*** PASSAGE ***

“Why We Should Start Talking About Morbid Obesity as an Addictive Disorder”
- Jason Kirby, DO
- Jun 20
- 3 min read
Hint: It’s Not Just About Willpower
Let’s get one thing out of the way: Morbid obesity is not a character flaw.
It’s not laziness, a lack of discipline, or a failure of morals. And it’s definitely not fixed by shame. But here’s the kicker—despite overwhelming evidence, we still don’t officially recognize morbid obesity as an addictive disorder, even though it behaves just like one in real life.
Let’s talk about why it’s time to rethink that—and how doing so could change the way we treat, support, and respect people struggling with it.
🍰 Obesity and Addiction: More Alike Than Different
If you’ve worked in addiction medicine or lived in recovery, the parallels between food and drug compulsions are undeniable.
Here’s what they share:
Cravings that override logic (“I know I’ll feel like crap after this, but I’m doing it anyway.”)
Loss of control (“Just one bite” turns into the whole pizza.)
Emotional dysregulation (“I eat when I’m sad, bored, anxious, or happy—especially when I’m happy.”)
Tolerance and escalation (What used to satisfy no longer does. You need more. Often.)
Withdrawal-like discomfort when trying to stop (irritability, depression, anxiety, headaches)
Rituals and secrecy (“Don’t let anyone see me eat this. I’ll just eat in the car…”)
Swap out “food” with “alcohol,” “opioids,” or “porn,” and the story reads the same.

😔 Where It Starts: Trauma, Shame, and Survival
Many people living with morbid obesity didn’t just “let themselves go.” They’ve been trying to cope—often since childhood.
There’s solid evidence linking compulsive eating to:
Adverse Childhood Experiences (ACEs)
Sexual and physical abuse
Emotional neglect
Complex trauma or prolonged toxic stress
Co-occurring disorders like anxiety, depression, and PTSD
Food becomes medicine. It soothes, numbs, and helps a person feel something—or nothing—just like any other drug.
And society? Society punishes these folks twice: once for what happened to them, and again for how they tried to survive it.
🧠 The Brain Doesn’t Care if It’s Cake or Cocaine
Neurologically, the brain doesn’t discriminate between substances and behaviors. Dopamine is dopamine.
Ultraprocessed foods, especially those loaded with sugar, fat, and salt, light up reward centers in the brain like fireworks—activating the same circuitry as drugs of abuse.
MRI studies show:
Reduced activity in the prefrontal cortex (responsible for decision-making and impulse control)
Overactive reward pathways
Deficient dopamine receptor sensitivity
Sound familiar? It should—it mirrors the brain scans of people with substance use disorders.
🔄 It’s Not Just About the Food
Like all addictions, morbid obesity isn’t simply about the behavior. It’s about the underlying pain, the maladaptive coping, and the loop that keeps people stuck in the same cycle:
Trigger → Craving → Ritual → Binge → Shame → Repeat
You can’t shame someone out of that loop. You treat it like you would any addiction:
Compassion
Therapy (trauma-informed and behavioral)
Structured support
Medical options (like GLP-1s, which act on cravings)
Community and connection
Behavioral replacement—not just restriction

❤️ Why It Matters: Destigmatize to Heal
Here’s the heart of it: When we start to see obesity as an addictive disorder, we stop blaming the person and start treating the condition.
We create space for:
Real conversations
Medical interventions without judgment
Long-term recovery, not quick fixes
Hope.
Not every case of obesity is rooted in addiction. But for those that are, it’s time we call it what it is—and treat it with the same respect, science, and seriousness that we do for substance use disorders.
🧩 Final Thought
We can’t diet our way out of trauma. But we can begin to recover—if we’re willing to see the whole picture.
And maybe, just maybe, when we stop seeing people as problems and start seeing them as people in pain…We can finally get somewhere.

*** End of PASSAGE ***
*** EXCERPTED RECORDS ***

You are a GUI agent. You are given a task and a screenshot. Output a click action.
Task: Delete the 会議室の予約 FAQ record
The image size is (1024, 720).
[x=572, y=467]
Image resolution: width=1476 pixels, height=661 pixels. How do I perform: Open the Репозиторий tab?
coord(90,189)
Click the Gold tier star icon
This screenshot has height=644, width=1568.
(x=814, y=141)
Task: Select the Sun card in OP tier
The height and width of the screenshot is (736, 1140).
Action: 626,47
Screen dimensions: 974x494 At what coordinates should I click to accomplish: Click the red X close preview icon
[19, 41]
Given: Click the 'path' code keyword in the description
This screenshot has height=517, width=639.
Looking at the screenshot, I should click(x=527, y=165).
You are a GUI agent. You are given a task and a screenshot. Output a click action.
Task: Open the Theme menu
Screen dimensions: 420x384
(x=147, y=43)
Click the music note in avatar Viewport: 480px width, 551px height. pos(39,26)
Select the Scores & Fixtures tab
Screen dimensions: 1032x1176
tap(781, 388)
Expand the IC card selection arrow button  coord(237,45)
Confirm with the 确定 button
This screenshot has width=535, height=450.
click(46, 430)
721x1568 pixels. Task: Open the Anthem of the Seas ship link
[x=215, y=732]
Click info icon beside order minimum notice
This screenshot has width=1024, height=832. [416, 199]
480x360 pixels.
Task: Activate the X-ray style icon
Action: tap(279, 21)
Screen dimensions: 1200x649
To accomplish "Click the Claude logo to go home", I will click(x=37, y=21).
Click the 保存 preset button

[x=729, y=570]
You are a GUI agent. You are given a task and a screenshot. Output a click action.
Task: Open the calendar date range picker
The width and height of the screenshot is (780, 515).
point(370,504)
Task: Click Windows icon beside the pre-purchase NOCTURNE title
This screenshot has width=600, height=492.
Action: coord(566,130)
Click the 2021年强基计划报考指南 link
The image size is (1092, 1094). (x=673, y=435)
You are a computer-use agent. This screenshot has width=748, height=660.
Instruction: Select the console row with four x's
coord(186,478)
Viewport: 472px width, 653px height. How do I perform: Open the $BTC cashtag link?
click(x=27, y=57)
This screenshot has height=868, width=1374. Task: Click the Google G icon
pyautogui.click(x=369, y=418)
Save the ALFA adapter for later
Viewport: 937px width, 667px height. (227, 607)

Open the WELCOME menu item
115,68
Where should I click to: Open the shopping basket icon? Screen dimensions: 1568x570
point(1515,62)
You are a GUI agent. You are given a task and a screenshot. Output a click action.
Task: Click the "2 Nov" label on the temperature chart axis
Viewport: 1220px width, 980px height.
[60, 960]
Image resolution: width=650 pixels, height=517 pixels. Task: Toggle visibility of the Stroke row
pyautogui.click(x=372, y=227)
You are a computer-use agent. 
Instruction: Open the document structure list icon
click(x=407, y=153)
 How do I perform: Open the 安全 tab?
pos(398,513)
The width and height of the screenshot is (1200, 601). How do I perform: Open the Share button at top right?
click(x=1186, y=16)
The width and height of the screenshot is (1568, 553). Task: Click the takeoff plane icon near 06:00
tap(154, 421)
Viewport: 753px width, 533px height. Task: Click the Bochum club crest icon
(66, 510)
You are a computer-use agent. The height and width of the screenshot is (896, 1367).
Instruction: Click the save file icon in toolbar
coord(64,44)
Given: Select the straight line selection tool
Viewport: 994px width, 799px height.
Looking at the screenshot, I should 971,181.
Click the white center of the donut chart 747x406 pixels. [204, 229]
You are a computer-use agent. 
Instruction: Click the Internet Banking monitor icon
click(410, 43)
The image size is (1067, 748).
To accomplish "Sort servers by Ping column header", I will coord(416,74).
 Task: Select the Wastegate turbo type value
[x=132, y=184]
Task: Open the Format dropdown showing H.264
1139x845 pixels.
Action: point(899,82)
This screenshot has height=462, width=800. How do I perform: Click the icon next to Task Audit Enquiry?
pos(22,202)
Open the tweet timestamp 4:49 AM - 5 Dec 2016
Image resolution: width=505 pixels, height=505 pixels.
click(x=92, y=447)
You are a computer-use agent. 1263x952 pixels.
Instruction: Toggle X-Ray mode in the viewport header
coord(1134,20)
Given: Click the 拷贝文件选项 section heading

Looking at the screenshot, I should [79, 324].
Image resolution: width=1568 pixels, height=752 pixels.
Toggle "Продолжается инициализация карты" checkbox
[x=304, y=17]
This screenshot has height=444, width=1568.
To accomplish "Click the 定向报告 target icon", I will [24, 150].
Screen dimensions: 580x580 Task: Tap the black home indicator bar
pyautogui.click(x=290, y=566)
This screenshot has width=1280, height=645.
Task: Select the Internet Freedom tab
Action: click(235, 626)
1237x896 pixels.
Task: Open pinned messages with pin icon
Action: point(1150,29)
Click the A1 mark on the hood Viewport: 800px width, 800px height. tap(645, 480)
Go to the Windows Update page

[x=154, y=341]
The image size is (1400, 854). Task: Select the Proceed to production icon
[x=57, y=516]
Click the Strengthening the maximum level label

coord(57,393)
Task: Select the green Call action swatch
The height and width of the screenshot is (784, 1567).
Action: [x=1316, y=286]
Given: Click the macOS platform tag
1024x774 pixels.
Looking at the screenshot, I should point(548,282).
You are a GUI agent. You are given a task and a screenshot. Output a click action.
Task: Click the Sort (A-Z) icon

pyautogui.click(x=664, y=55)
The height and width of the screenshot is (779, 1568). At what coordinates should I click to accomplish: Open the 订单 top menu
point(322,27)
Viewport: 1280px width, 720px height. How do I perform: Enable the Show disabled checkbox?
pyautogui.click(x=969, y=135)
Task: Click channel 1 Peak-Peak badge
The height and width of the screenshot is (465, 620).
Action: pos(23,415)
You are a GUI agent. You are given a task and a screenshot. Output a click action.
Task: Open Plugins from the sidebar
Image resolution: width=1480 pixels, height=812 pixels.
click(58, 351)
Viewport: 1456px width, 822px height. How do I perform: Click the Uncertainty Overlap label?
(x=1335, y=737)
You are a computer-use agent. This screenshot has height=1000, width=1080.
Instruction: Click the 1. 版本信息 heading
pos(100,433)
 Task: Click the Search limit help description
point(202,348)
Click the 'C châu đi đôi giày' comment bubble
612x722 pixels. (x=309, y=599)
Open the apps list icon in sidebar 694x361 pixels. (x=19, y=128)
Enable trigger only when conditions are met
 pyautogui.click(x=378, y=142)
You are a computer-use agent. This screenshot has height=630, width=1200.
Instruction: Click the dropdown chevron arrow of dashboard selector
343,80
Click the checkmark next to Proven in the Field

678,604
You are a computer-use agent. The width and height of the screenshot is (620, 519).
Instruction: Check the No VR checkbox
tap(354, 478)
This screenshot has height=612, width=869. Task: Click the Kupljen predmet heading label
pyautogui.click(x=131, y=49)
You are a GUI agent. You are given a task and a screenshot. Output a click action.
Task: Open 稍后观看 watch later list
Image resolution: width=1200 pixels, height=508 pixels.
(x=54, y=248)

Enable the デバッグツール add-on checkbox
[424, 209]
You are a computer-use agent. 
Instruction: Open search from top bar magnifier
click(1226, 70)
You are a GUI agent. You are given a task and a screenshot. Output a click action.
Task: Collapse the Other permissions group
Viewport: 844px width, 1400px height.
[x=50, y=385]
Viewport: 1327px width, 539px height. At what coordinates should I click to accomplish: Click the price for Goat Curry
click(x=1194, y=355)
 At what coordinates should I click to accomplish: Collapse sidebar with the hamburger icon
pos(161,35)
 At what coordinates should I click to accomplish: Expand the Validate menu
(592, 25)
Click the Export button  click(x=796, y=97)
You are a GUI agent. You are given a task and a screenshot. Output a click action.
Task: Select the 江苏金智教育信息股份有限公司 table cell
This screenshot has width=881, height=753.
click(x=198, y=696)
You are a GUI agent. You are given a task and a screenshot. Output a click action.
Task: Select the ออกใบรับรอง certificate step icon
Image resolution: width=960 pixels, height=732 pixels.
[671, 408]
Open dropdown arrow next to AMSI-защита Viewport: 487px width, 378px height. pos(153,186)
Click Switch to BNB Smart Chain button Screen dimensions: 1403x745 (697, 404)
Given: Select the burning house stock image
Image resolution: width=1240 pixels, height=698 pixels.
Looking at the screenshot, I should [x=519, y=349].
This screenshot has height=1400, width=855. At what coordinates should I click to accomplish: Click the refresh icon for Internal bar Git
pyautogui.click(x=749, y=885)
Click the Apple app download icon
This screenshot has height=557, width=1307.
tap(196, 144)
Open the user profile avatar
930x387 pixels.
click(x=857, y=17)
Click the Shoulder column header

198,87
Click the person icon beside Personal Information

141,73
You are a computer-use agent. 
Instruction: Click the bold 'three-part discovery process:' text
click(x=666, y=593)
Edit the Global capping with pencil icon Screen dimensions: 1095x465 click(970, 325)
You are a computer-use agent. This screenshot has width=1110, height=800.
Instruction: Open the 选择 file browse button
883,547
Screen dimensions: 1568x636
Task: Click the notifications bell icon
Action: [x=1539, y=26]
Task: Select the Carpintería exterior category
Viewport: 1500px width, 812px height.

*** End of EXCERPTED RECORDS ***

→ **TASKS**:
[A] In the article on morbid obesity, what does the author say GLP-1s act on?
[B] Reproduce the part of the article on morbid obesity between "Tolerance and escalation" and "Childhood Experiences (ACEs)", inclusive.

→ **RESULTS FOR THE EXERCISE**:
[A] Cravings.

[B]
Tolerance and escalation (What used to satisfy no longer does. You need more. Often.)
Withdrawal-like discomfort when trying to stop (irritability, depression, anxiety, headaches)
Rituals and secrecy (“Don’t let anyone see me eat this. I’ll just eat in the car…”)
Swap out “food” with “alcohol,” “opioids,” or “porn,” and the story reads the same.

😔 Where It Starts: Trauma, Shame, and Survival
Many people living with morbid obesity didn’t just “let themselves go.” They’ve been trying to cope—often since childhood.
There’s solid evidence linking compulsive eating to:
Adverse Childhood Experiences (ACEs)